> EXERCISE DIRECTIONS: Scale the part of the material that opens with the line containing "Task: Open the All Documents view dropdown" and closes with the line containing "Action: coord(554,627)", both included, reproducing every line with the requests unchanged. Multiply each coordinate in the answers by 1.15 and round to a whole number, with halves rounding up.

> SUPPLIED RECORDS:
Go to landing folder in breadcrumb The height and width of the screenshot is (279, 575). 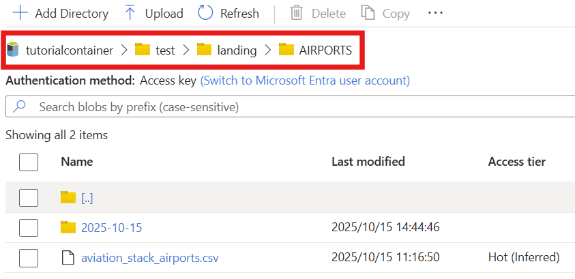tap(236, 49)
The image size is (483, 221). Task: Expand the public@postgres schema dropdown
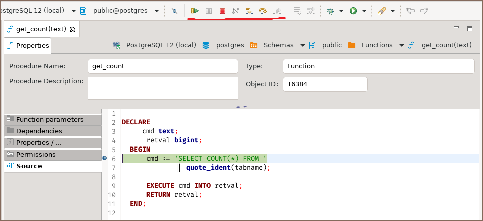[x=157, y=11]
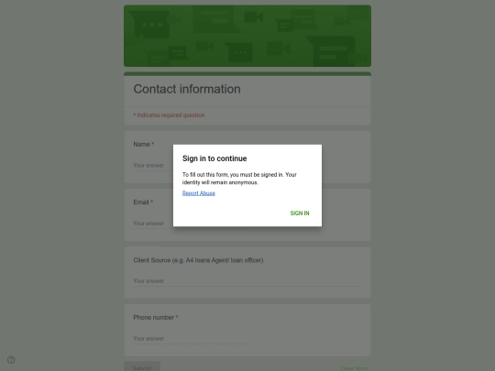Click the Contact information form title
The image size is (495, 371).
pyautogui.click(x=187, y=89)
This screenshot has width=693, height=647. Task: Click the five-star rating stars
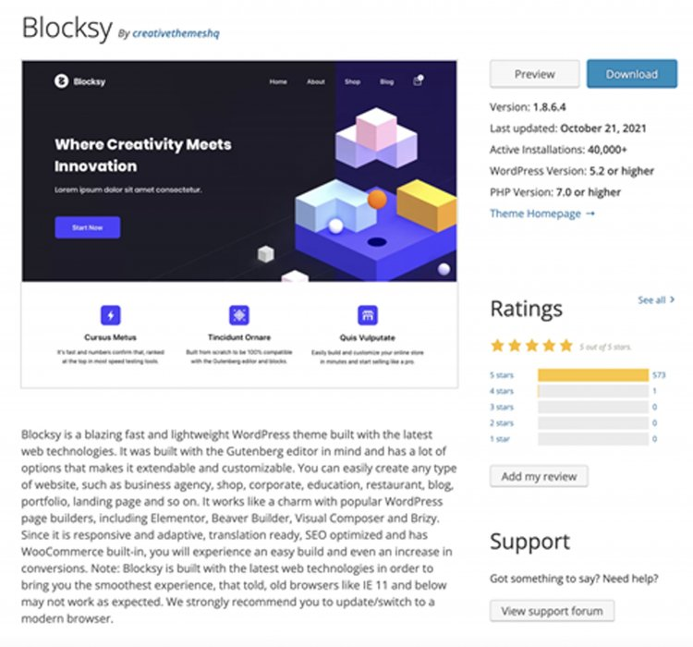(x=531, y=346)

---

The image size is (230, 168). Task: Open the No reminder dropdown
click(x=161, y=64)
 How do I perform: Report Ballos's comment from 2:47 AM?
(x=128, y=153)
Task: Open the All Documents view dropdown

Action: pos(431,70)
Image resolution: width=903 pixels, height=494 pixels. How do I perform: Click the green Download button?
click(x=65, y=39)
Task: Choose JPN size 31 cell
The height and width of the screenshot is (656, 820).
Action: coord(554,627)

> SOLUTION TO THIS EXERCISE:
Task: Open the All Documents view dropdown

Action: pos(496,81)
Image resolution: width=903 pixels, height=494 pixels. How do I perform: Click the green Download button?
click(x=75, y=45)
Task: Choose JPN size 31 cell
The height and width of the screenshot is (656, 820).
Action: coord(637,721)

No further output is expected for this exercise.